- _Set exercise_
Render the rows from the line containing "Task: Select the" up to and including the line containing "Action: point(30,78)" as a JSON list of strings, one string per line, with blank lines left out. Leave the pictures out of the answer.

[Entries for locating words and elements]

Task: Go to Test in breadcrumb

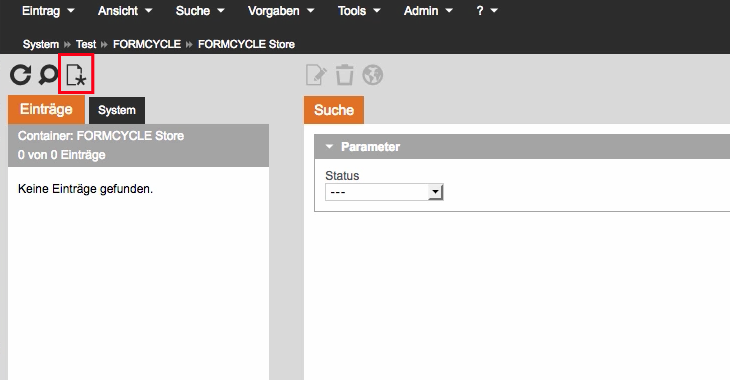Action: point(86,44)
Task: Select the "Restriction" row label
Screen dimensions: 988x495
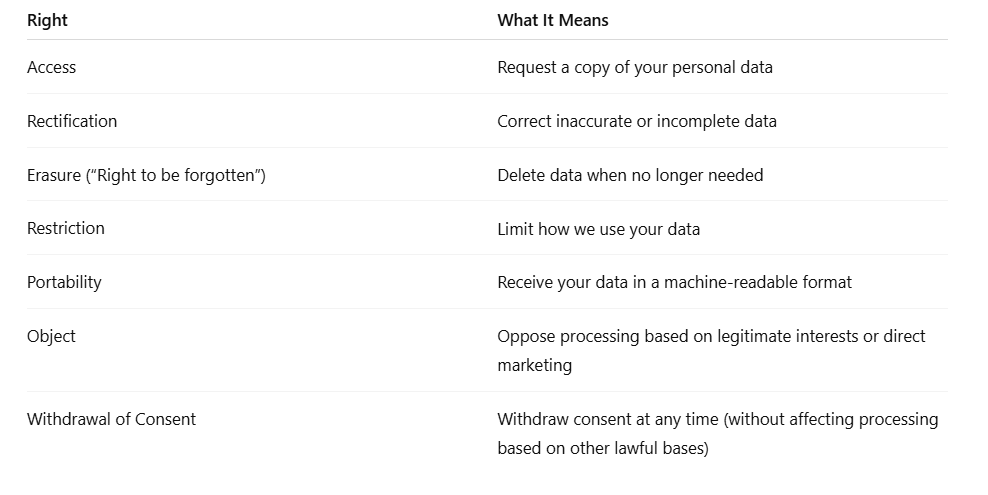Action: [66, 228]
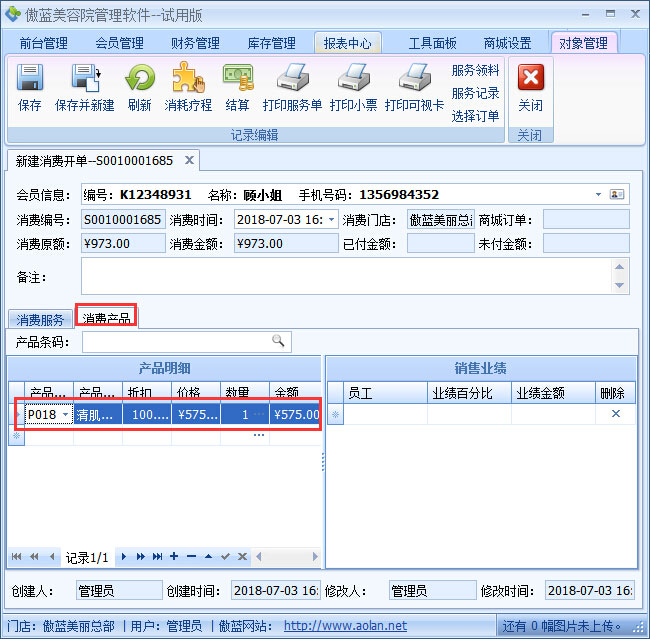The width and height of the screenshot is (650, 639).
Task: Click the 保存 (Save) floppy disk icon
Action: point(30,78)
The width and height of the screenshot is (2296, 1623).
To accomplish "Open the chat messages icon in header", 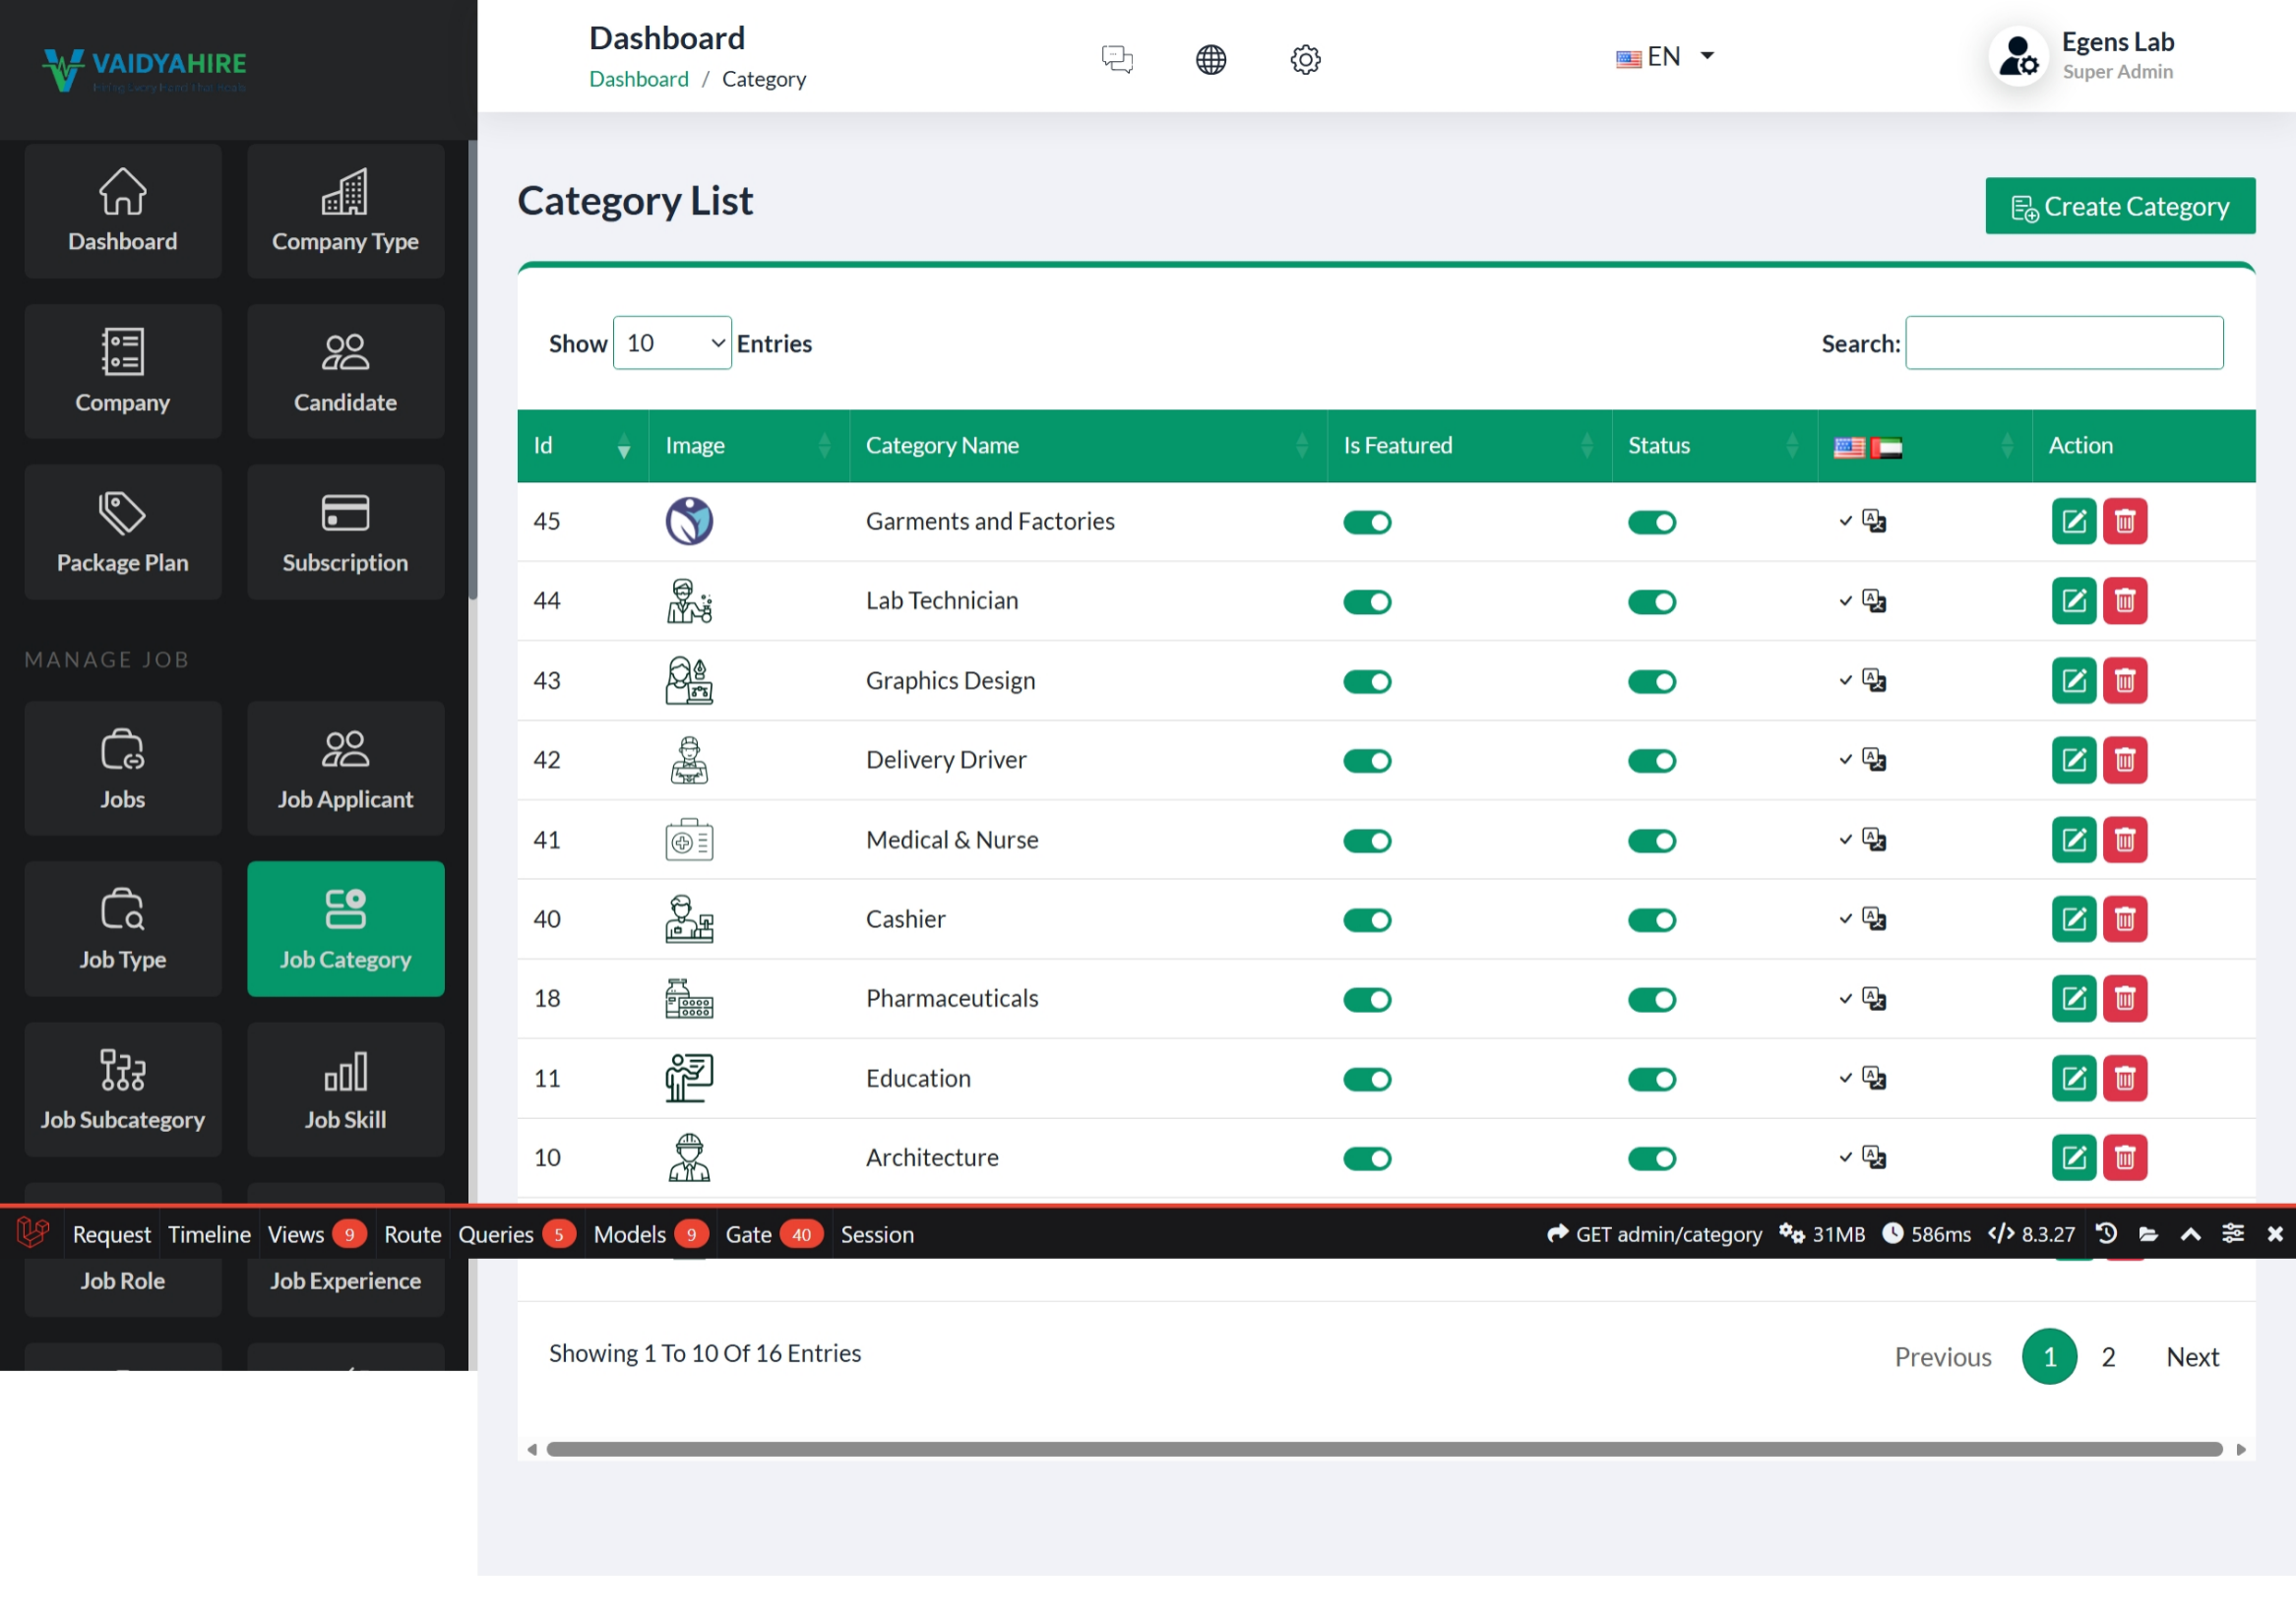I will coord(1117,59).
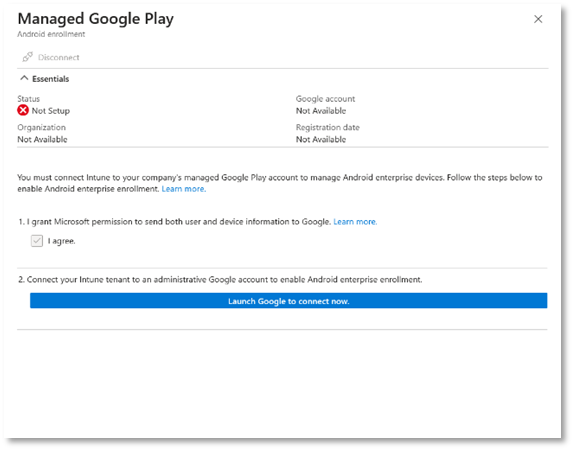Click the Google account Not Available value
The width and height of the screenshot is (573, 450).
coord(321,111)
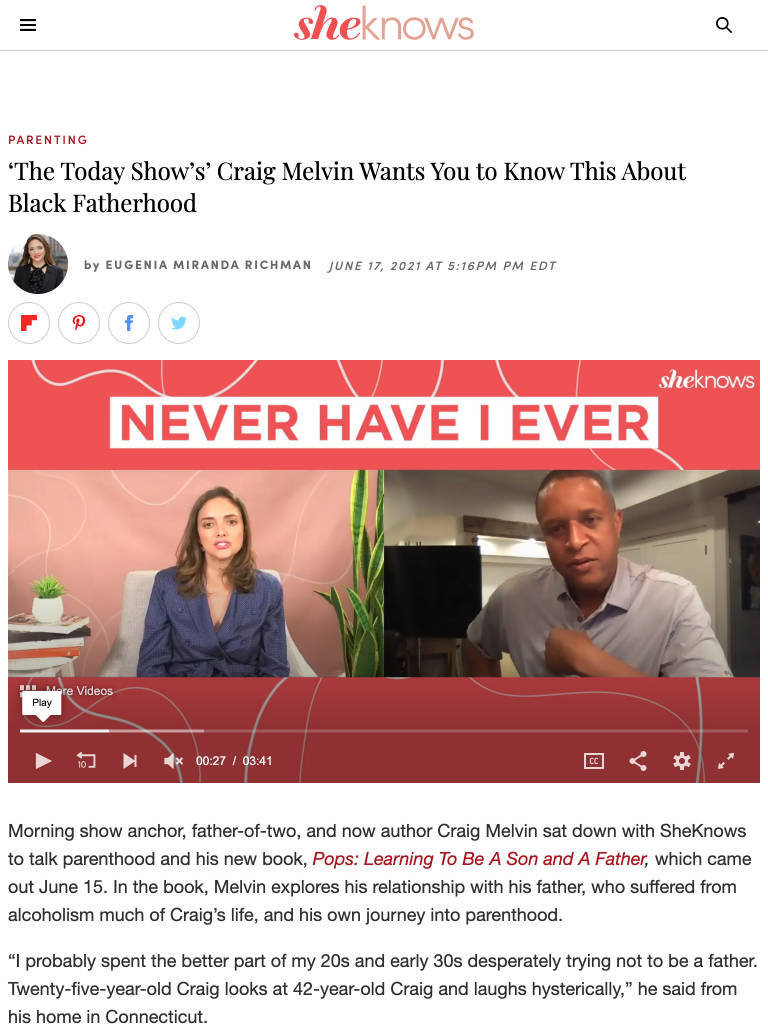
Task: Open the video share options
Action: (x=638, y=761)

- _Response to the exercise_
[
  "Task: Select the \"Restriction\" row label",
  "Screen dimensions: 988x495",
  "Action: [66, 228]",
  "The width and height of the screenshot is (650, 639).",
  "Task: Click the 保存 (Save) floppy disk icon",
  "Action: point(30,78)"
]